Unfortunately I am no stranger to low self esteem and self worth. I allowed my circumstances and the lies to dictate my relationship with myself. I allowed being in an abusive relationship to dictate my worth. I allowed my eating disorder to control how I viewed myself. Instead of finding my worth in the Lord, I looked elsewhere and it was devastating. The only thing I found was pain and heartache.

I used to laugh saying I was the type of person to light myself on fire to keep others warm. I didn’t realize how completely wrong that mindset was. I saw no value in myself. Little by little I gave pieces of myself away to keep others happy. I was numb and depressed. There was no joy, no self respect, no value, and no God.

Slowly I am realizing I am so valuable and my worth is immeasurable. Slowly the negative comments from others and myself are being replaced with positive and uplifting comments. It’s taking time, but progress is definitely being made.
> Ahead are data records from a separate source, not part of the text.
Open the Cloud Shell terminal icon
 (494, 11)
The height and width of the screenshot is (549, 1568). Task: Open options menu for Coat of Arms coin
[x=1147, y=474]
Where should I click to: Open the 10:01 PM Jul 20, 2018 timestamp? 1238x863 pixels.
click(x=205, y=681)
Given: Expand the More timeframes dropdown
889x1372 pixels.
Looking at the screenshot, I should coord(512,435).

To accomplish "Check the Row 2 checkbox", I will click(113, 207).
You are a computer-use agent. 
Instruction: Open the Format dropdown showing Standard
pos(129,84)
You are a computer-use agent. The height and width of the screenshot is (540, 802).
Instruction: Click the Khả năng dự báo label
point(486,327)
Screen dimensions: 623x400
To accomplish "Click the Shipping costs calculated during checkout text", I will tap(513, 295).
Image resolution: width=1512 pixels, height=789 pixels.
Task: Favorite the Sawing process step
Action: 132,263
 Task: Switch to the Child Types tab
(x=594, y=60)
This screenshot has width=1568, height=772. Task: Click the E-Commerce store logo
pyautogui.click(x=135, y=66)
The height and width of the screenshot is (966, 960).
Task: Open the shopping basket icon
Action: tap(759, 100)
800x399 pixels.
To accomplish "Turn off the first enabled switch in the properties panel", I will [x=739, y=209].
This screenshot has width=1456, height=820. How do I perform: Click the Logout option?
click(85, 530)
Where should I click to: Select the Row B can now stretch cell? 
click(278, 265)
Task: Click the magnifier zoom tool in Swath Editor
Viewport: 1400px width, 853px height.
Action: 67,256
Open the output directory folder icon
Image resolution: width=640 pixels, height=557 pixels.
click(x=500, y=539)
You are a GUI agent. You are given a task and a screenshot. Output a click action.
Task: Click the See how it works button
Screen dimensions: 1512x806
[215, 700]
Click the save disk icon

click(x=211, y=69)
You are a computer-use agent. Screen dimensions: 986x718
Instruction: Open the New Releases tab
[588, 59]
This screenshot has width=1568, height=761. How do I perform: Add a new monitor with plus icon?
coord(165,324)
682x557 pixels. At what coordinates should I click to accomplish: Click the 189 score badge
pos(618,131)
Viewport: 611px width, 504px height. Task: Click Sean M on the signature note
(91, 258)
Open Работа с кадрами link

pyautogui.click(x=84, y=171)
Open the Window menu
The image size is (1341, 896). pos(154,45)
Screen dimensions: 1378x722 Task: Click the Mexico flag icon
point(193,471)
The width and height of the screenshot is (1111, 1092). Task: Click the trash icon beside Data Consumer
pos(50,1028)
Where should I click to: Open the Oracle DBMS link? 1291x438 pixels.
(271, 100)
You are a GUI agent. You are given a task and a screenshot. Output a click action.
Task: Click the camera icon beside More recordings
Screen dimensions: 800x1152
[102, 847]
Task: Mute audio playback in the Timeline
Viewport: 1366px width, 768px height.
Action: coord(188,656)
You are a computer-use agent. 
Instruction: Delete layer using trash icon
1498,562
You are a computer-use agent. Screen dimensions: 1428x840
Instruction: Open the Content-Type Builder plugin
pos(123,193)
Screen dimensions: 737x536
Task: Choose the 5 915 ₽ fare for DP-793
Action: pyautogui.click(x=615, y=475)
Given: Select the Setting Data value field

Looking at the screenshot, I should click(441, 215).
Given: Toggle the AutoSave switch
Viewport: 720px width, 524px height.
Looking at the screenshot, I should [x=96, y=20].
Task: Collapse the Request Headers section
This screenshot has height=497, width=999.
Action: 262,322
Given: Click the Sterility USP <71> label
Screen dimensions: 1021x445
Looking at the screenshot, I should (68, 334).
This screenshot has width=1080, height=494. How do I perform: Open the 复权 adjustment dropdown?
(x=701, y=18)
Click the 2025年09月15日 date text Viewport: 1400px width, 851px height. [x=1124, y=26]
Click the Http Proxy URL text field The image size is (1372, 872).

My relationship with myself sets the tone for every relationship in my life. I need to love myself and find worth in myself in order to be valuable to others. I need to have a life that honors God. I need to talk to myself in a way that honors God. When I am constantly beating myself up and believing the lies, I am not honoring God in any way. I am insulting His creation. He did not create me to live a life of negativity and belittlement.

As I pray for those close to me to see their worth and their value and see how loved they are…I will also pray that I see those things as well. God is working to change me but I need to put in the work. I want God to work in me so I need Him to work on me.

Ephesians 2:10  “For we are God’s handiwork, created in Christ Jesus to do good works, which God prepared in advance for us to do.”

Isaiah 64:8  “Yet you, Lord, are our Father.  We are the clay, you are the potter; we are all the work of your hand.”

Psalm 46:5  “God is within her, she will not fall; God will help her at break of day.”

Psalm 28:7  “The Lord is my strength and my shield; my heart trusts in him, and he helps me.  My heart leaps for joy, and with my song I praise him.”

1 Peter 3:3-4  “Your beauty should not come from outward adornment, such as elaborate hairstyles and the wearing of gold jewelry or fine clothes. Rather, it should be that of your inner self, the unfading beauty of a gentle and quiet spirit, which is of great worth in God’s sight.”

Psalm 143:8  “Let the morning bring me word of your unfailing love, for I have put my trust in you. Show me the way I should go, for to you I entrust my life.”

Proverbs 3:15-18  “She is more precious than rubies; nothing you desire can compare with her.  Long life is in her right hand; in her left hand are riches and honor.  Her ways are pleasant ways, and all her paths are peace.  She is a tree of life to those who take hold of her; those who hold her fast will be blessed.”